The lawsuit was filed by the Southern Environmental Law Center on behalf of the Augusta, Ga.-based Savannah Riverkeeper, the South Carolina Coastal Conservation League and the South Carolina Wildlife Federation. The deepening is being sought so the Georgia ports can accommodate larger container ships that will routinely be calling when the Panama Canal is deepened in 2014.
The environmental groups say the long-awaited project will dredge up toxic cadmium in river silt that will be dumped on the South Carolina side of the river that divides the state from Georgia. They want Gergel to decide whether the corps needs a pollution permit issued by a South Carolina agency, arguing that they do not have to wait until environmental damage actually occurs before they try to prevent it.

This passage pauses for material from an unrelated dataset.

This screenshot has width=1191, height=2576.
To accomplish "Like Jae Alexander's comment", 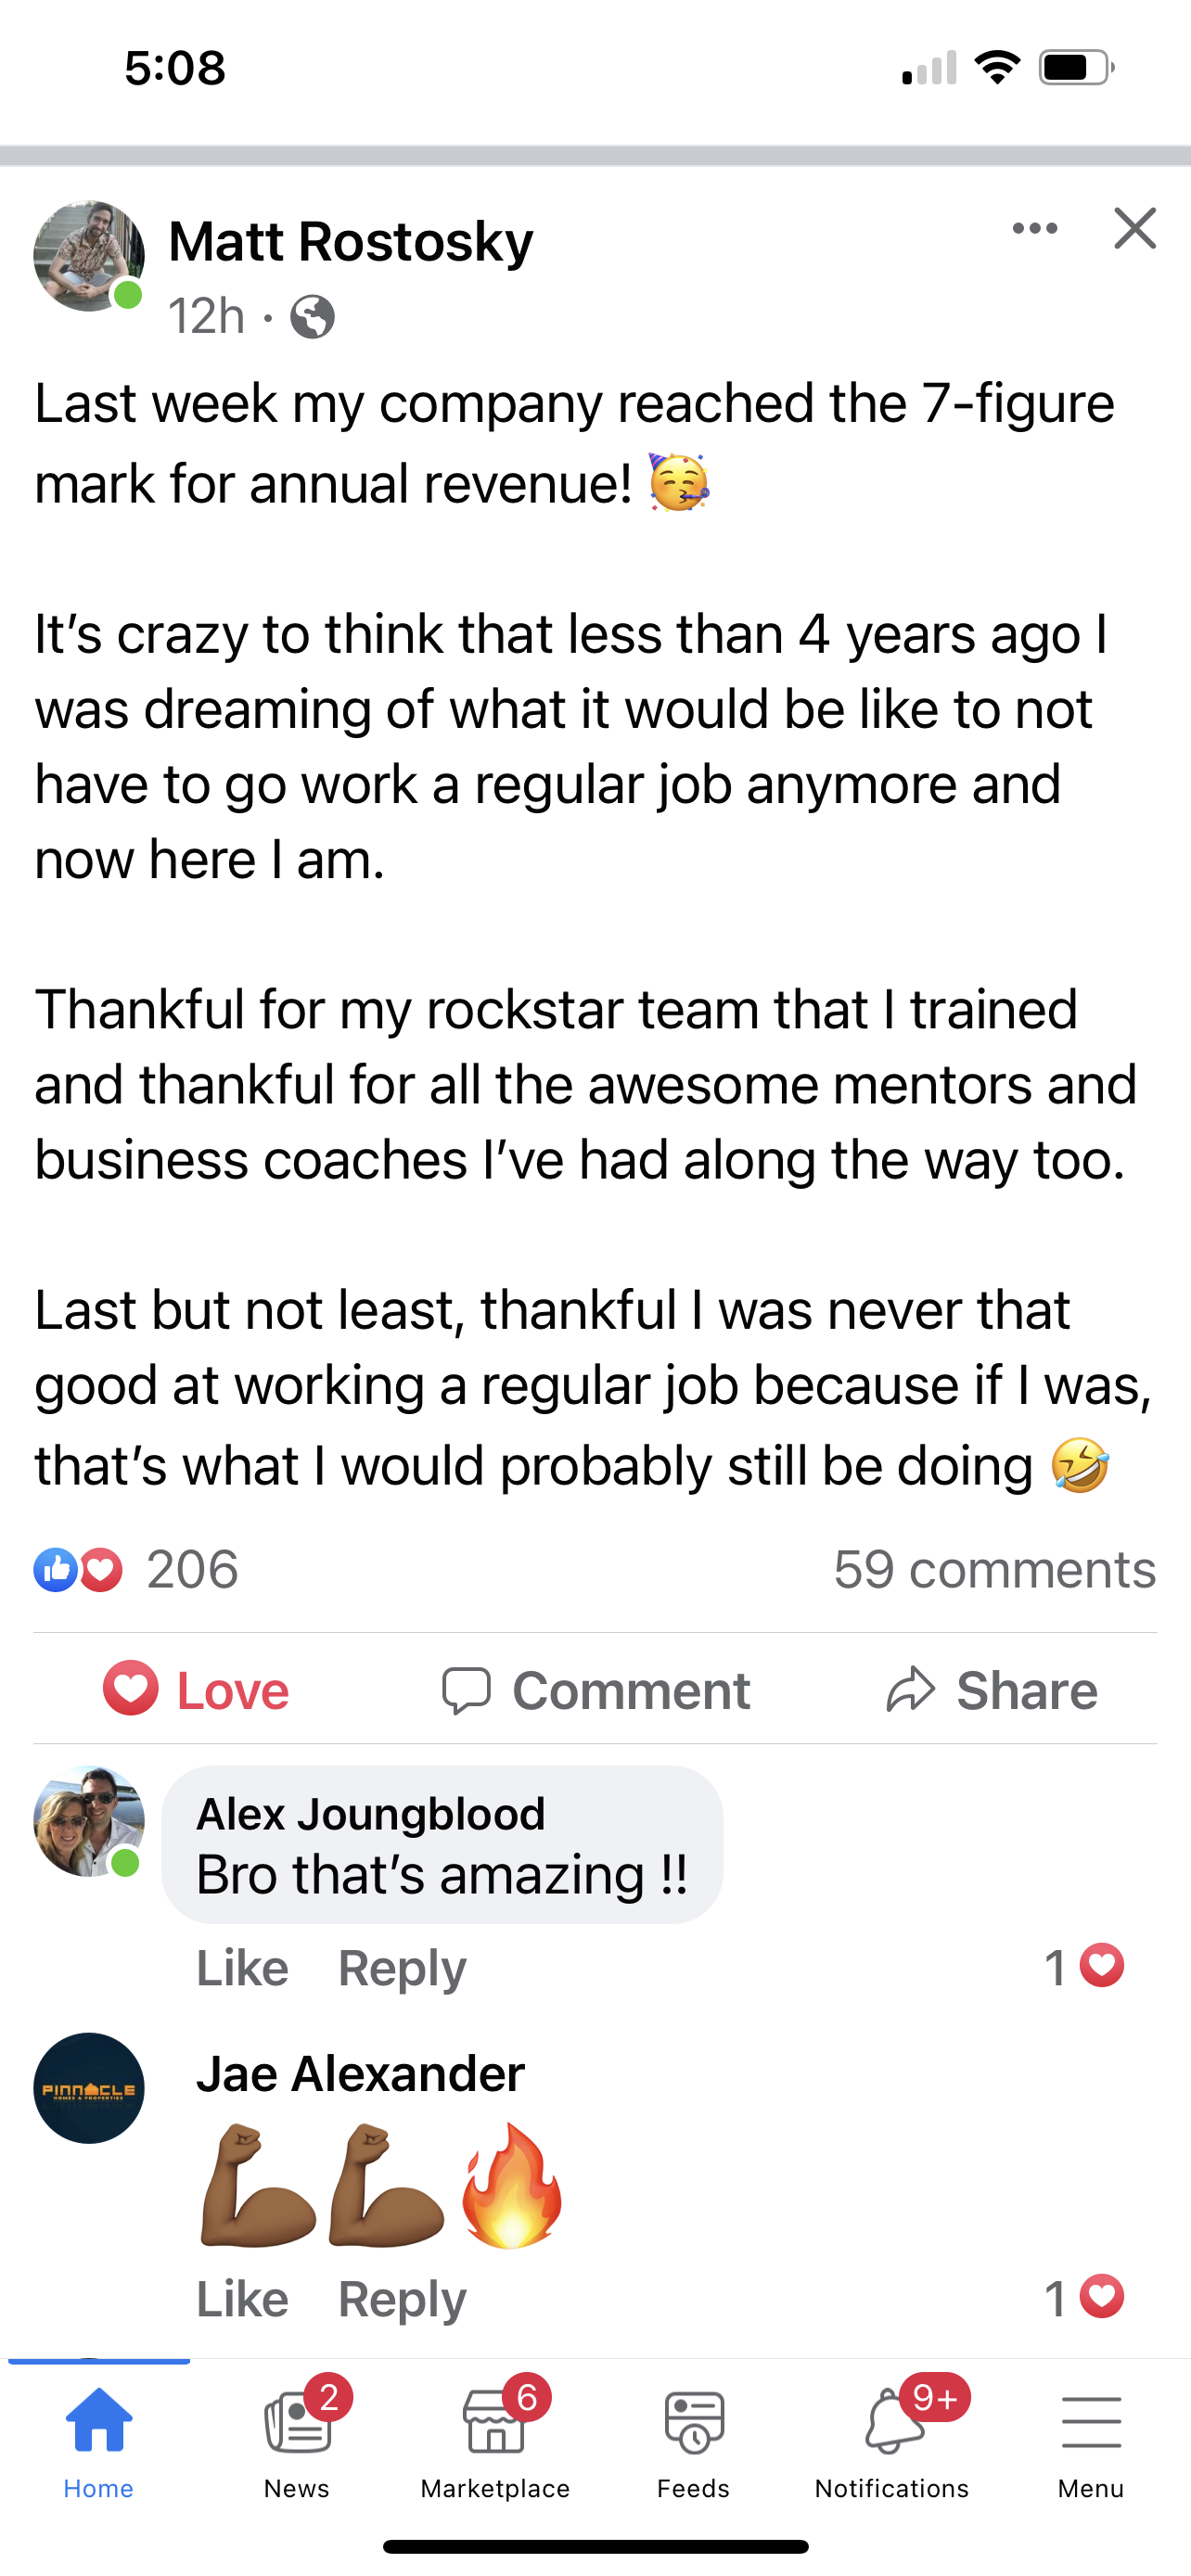I will [242, 2298].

The corps had asked Gergel to dismiss the suit, saying the plaintiffs have not been harmed and that the case is premature. But on Friday, Gergel wrote that this is a good time to hear the case, given that construction on the project is set to begin in less than a year.
“This long and arduous planning and approval process is rapidly coming to completion,” Gergel wrote. “Plaintiffs need not wait for dissolvable oxygen levels to drop in the Savannah River or cadmium contaminated clay to be discharged into the environment before they have standing to sue.”